Par les FICA Robert Berendsen, Bernice Lim, Narissa Dedhar et Roxane Veillette
Les assureurs qui fondent leurs rapports sur les Normes internationales d’information financière (IFRS) ont été appelés à appliquer la norme IFRS 17, Contrats d’assurance pour les périodes annuelles de présentation de l’information financière débutant au plus tôt le 1er janvier 2023. La mise en œuvre d’IFRS 17 exigeait une approche différente de l’examen de la santé financière (ESF), qui est un outil de gestion des risques utilisé par les assureurs pour évaluer leur position prévue en matière de capital et de solvabilité, habituellement sur un horizon de trois à cinq ans. L’ESF comprend la simulation de crise applicable à la situation financière d’un assureur selon divers scénarios, ce qui permet à la direction de comprendre les répercussions de son plan d’affaires sur le capital et de se renseigner sur les expositions importantes aux risques.
Dans cet article, nous analysons l’incidence d’IFRS 17 sur l’ESF et la façon dont cette norme se compare à l’ESF effectué selon l’IFRS 4, et nous examinons comment les assureurs peuvent s’ajuster à ces changements.
Cet article suppose une certaine connaissance de la pratique actuarielle au Canada et il porte principalement sur les activités d’assurance canadiennes évaluées selon le modèle général d’évaluation (MGE). Cependant, bon nombre des principes abordés pourraient s’appliquer à d’autres administrations et types d’activités d’assurance.
Conception et présentation de scénarios défavorables
La conception du scénario de base de l’ESF devrait rester essentiellement inchangée selon l’IFRS 17. Dans des circonstances normales, l’adoption d’une nouvelle norme comptable ne devrait pas influer sur le point de vue de l’assureur au sujet des sinistres futurs attendus et de la situation du marché. Toutefois, si un assureur modifiait ses priorités stratégiques ou ses pratiques de gestion des risques à la suite du passage à l’IFRS 17, ces changements seraient pris en compte dans le scénario de base de l’ESF.

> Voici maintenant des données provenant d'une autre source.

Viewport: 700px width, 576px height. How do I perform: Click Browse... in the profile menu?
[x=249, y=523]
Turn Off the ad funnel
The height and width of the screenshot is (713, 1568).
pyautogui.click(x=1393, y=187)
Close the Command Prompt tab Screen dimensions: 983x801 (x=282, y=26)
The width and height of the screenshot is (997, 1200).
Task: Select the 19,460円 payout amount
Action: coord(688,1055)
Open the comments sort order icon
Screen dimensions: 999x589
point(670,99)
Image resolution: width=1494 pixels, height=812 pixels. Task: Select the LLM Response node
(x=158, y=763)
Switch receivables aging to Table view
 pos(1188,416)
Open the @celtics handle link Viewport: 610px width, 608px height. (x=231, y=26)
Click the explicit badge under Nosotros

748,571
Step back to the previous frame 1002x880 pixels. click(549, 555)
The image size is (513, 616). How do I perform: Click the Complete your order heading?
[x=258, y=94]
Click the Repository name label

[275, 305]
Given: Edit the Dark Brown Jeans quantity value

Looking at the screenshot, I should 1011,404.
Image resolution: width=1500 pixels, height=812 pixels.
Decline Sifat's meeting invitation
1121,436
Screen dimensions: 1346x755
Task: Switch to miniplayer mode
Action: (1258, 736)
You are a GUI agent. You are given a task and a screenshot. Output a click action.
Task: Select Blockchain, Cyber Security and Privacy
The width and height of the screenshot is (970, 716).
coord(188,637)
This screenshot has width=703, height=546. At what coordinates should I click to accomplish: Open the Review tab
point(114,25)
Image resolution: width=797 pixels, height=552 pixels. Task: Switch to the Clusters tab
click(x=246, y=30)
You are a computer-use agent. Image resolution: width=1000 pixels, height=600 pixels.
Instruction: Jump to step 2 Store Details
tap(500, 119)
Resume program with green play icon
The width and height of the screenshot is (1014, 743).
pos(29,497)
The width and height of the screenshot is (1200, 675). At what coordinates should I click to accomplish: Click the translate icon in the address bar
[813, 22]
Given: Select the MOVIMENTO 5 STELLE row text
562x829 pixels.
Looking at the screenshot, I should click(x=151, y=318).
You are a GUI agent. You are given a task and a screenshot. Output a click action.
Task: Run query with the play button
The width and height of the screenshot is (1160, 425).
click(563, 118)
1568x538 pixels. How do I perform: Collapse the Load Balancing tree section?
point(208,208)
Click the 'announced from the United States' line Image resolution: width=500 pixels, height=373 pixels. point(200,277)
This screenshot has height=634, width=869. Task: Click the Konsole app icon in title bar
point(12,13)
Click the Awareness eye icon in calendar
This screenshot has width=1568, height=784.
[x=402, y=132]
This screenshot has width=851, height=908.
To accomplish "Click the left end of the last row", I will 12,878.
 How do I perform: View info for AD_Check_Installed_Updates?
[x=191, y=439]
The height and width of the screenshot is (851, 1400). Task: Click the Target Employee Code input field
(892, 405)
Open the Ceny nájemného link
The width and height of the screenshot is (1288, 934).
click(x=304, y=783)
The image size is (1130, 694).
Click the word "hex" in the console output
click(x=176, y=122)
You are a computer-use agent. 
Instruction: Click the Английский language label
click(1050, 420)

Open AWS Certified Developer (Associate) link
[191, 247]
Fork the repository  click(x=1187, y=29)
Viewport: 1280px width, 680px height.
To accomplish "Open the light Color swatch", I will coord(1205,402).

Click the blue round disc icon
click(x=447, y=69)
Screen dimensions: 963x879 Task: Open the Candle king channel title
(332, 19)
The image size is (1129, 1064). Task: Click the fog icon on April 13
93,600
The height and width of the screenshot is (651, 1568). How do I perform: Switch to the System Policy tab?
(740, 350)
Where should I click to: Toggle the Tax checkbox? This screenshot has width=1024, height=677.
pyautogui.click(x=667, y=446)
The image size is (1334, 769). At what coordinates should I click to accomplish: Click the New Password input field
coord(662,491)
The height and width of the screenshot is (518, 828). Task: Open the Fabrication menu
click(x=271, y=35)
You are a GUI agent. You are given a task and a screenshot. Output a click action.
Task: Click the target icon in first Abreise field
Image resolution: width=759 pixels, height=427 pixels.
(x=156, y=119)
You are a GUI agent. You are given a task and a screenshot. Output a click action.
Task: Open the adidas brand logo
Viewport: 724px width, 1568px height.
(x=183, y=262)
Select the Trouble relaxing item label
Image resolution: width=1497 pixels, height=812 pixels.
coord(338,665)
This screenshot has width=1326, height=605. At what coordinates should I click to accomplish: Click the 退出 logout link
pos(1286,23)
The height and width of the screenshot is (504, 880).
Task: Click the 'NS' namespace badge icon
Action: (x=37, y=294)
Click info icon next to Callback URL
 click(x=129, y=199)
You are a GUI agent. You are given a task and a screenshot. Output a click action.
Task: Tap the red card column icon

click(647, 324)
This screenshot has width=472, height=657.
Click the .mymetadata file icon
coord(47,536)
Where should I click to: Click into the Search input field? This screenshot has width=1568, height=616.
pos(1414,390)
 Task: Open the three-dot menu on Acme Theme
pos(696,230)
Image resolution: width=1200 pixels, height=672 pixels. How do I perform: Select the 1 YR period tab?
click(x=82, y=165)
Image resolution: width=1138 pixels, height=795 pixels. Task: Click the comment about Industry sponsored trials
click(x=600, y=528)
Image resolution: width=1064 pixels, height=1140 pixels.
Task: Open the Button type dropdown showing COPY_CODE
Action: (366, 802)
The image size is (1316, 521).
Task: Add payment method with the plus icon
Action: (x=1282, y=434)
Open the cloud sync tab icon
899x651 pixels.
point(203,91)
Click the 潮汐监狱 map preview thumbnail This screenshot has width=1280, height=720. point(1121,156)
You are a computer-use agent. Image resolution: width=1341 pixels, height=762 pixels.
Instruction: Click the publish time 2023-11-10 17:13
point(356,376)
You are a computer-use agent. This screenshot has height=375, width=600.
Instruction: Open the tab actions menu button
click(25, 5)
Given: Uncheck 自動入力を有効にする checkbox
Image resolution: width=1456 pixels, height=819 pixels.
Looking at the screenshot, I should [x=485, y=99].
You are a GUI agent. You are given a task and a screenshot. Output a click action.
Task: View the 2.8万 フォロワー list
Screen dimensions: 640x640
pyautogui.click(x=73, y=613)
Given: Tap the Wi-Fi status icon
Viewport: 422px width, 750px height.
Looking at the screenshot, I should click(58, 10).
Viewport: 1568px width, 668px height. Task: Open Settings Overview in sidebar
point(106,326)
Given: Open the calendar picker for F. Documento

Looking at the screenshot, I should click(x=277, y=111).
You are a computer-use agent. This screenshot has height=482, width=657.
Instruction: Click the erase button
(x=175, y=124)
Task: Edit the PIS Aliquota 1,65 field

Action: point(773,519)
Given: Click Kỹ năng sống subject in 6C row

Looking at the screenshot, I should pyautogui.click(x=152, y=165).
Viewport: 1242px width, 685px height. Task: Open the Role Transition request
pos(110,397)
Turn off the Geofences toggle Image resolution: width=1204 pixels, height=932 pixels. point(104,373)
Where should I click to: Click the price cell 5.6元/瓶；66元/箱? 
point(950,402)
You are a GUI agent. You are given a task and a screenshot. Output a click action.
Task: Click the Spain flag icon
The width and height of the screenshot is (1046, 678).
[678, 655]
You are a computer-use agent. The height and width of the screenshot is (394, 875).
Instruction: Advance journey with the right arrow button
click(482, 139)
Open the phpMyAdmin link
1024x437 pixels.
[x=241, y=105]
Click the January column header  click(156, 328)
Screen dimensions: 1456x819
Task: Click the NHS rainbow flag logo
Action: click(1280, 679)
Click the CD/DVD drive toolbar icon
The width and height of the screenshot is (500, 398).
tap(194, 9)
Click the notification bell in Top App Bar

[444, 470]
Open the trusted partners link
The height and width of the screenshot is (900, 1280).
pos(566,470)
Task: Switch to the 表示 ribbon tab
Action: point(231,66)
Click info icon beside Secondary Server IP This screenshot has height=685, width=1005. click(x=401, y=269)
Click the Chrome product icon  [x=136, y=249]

Il importe de préciser que la gravité d’un scénario défavorable doit reposer sur la répartition des pertes inhérentes, et non sur la façon dont un régime comptable ou de capital donné présente ces résultats dans le temps. Ce qui constitue un résultat de mortalité défavorable au 90e centile ou une variation défavorable des taux d’intérêt au 95e centile, par exemple, repose uniquement sur les distributions perçues de ces facteurs de risque. Le rôle de l’ESF consiste à évaluer l’incidence de ces résultats défavorables des facteurs de risque dans l’optique des régimes comptables et réglementaires de capital en vigueur.
« Le nouveau régime d’IFRS 17 modifie l’optique dans laquelle les scénarios défavorables sont examinés. »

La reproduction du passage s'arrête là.